Entering edit mode
Hi based on this tutorial, https://bioconductor.org/packages/release/bioc/vignettes/tximport/inst/doc/tximport.html#rsem it looks like its possible to import expected counts from RSEM however files are not always available, for example GTEx set from Xena UCSC only has expected counts row by genes and columns sample. Is there a way to use tximport with this table instead?
thanks!
yes thanks; I usually just do that. Was just wondering if there was something tximport do differently.
So am I correct in hearing that tximport doesnt do anything with transcript lengths at this stage?
Per Kevin Blighe, the log2(x)+1 normalization still needs to be reversed before running DESeq2 on, e.g. https://dev.xenabrowser.net/datapages/?dataset=gtex_Kallisto_est_counts&host=https%3A%2F%2Ftoil.xenahubs.net&removeHub=https%3A%2F%2Fxena.treehouse.gi.ucsc.edu%3A443
I don't know what you're asking. In the above thread, we decided tximport cannot be used if the sample data is not available. What case are you referring to?
If you have access to aggregated, scaled, transformed data only, I wouldn't recommend tximport or DESeq2, as these are explicitly designed for when per-sample count data is available.

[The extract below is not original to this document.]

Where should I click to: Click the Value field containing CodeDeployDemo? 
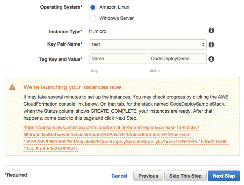(x=177, y=59)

Ah, sorry. That was a bit unclear. I -think- that the Xena dataset that I linked is actually per-sample data, just aggregated into a single file.
As I understand it, that link is the result of 'cbind'-ing the first column (estimated counts) from Kallisto's h5dump.

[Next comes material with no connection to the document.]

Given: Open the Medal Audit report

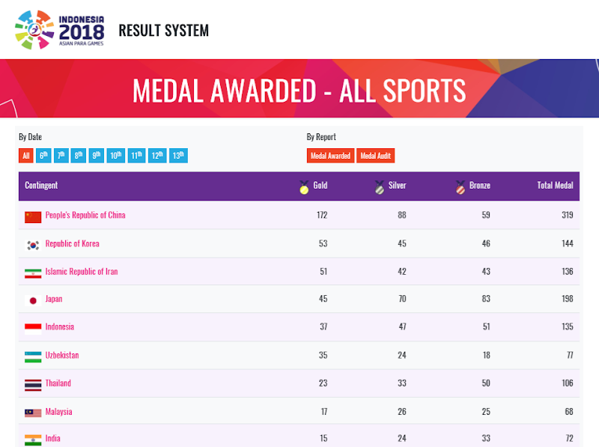Looking at the screenshot, I should click(375, 156).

Question 1: Assuming that the values are actually per-sample Kallisto "estimated counts" fields, would read.delim and DESeq2 be apppropriate?
Question 2: is there some feature (normalization, etc?) in tximport to be gained by splitting this merged data.frame into one-file-per-sample TSVs in the format: "ENST+est_counts+feature length" and using tximport, over just using read.delim?
1) if you want to collapse to gene-level and perform testing, you should be taking account of the gene length, either through an offset or scaledTPM. So then if you have counts but not length or abundance, I wouldn't recommend this as input to DESeq2 (or, it's not the tximport recommended input).
2) Yes, read the tximport paper.
Okay, seems like it should work. I'll go and do it correctly. I did skim the paper, but obviously I should read the entirety.